Continue the article below about U.S. bridge repairs and federal funding, picking up from its final sentence.

**GIVEN TEXT:**
»»
Contract Surety

Miles To Go Bridges



Despite building projects that moved 560 bridges out of the “in poor condition” category over the past year, states are having a hard time keeping up with bridges in need of attention–and leveraging the available federal funds. More dollars are still available than projects underway. Here’s the deal.


Good, Better, Best?

Despite the great news that “560 fewer bridges in poor condition than last year,” Julie Strupp, reporting for Construction Dive explains:


Thirty-six percent of all U.S. bridges, more than 222,000 spans, require major repair work or replacement, according to the American Road & Transportation Builders Association’s 2023 analysis….ARTBA estimates it would cost over $319 billion to make all needed repairs. By contrast, the Infrastructure Investment and Jobs Act designates $40 billion in federal money over five years for bridge repairs and replacement.


Bridges newly rated in poor condition this year include I-345 over I-30 and US 75 Dart Rail in Dallas, the Lacey V. Murrow Memorial Bridge in Seattle and the Route I‐678 span over Flushing Bay Promenade in New York City. Over the past five years, the share of bridges in fair condition has continued to grow as the percentage of spans in poor or good condition declined. Thanks to increased federal investment, there is more money available to address these gaps — but many states are not taking full advantage….
««
**SUPPLIED DATA:**
»»
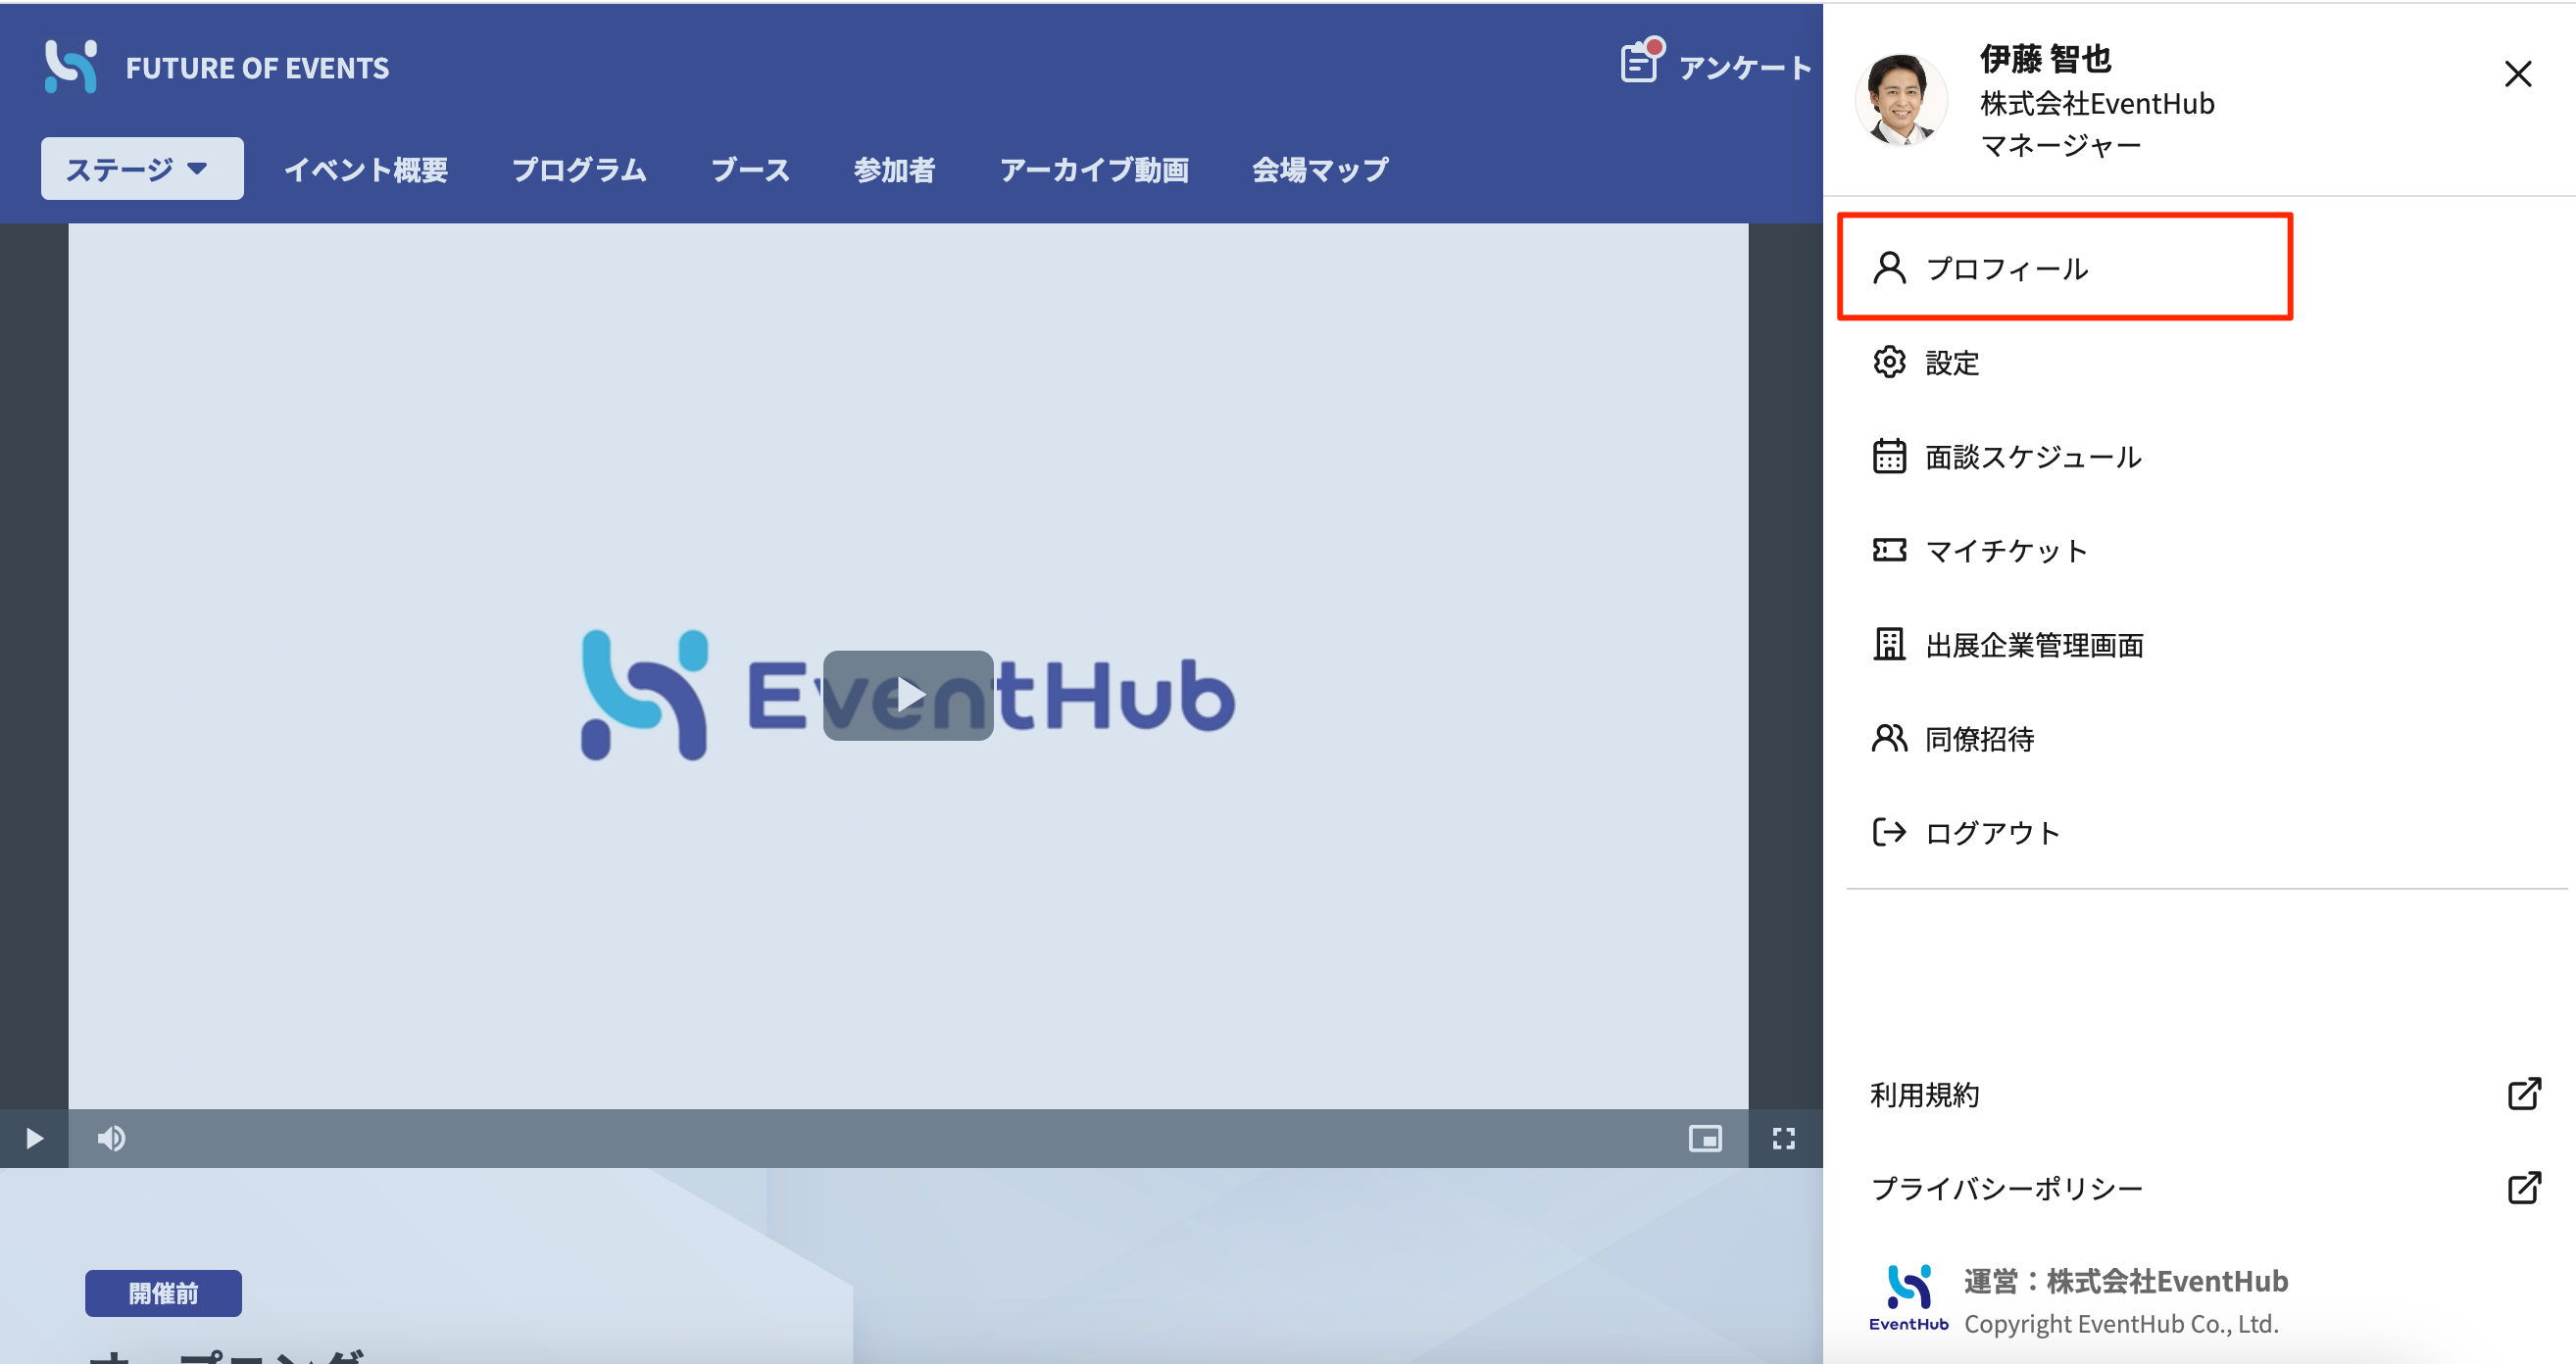Screen dimensions: 2576x1364
Task: Open プライバシーポリシー external link
Action: coord(2523,1188)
««
**TASK RESULT:**
Ideally, progress will pick up steam at the state level soon: “In 2023, nearly half of all U.S. bridges — 48.9% — were in fair condition, while bridges in poor condition make up 6.8% of the overall inventory.” While the gap between the estimated $319 billion needed to repair or replace bridges and the $40 billion allocated by the federal government is formidable, states can make a dent in the scale of the problem as they fully leverage the committed dollars. As it stands:


As the end of fiscal year 2023 approaches on Sept. 30, states have committed $3.2 billion — just 30% — of available bridge formula funds to 2,060 projects, with $7.4 billion still coming….Only eight states have committed more than two-thirds of their bridge formula funding to specific projects, while 31 states have committed less than a third of available money as of June 30.


States currently have access to $10.6 billion in IIJA Bridge Formula Program funds to help make needed repairs, and another $15.9 billion will be available in the next three years. These funds have helped support over 2,060 bridge projects in the construction and repair pipeline, according to the ARTBA report. Another new IIJA bridge program, the Bridge Investment Program, has an additional $12.5 billion for projects that will be awarded through 2026.    


While the Department of Transportation (DOT) is busily administering the lion’s share of the infrastructure funding, contractors eager for public builds will want to keep in mind that many other agencies are involved in awarding contracts for a diversity of infrastructure projects, including: the Federal Communications Commission which is overseeing broadband infrastructure; the Environmental Protection Agency, which is focused on water infrastructure; the Department of Energy, which is upgrading the electric grid, including EV charging stations; and, the Department of Commerce which is overseeing “regional innovation strategies and entrepreneurship.”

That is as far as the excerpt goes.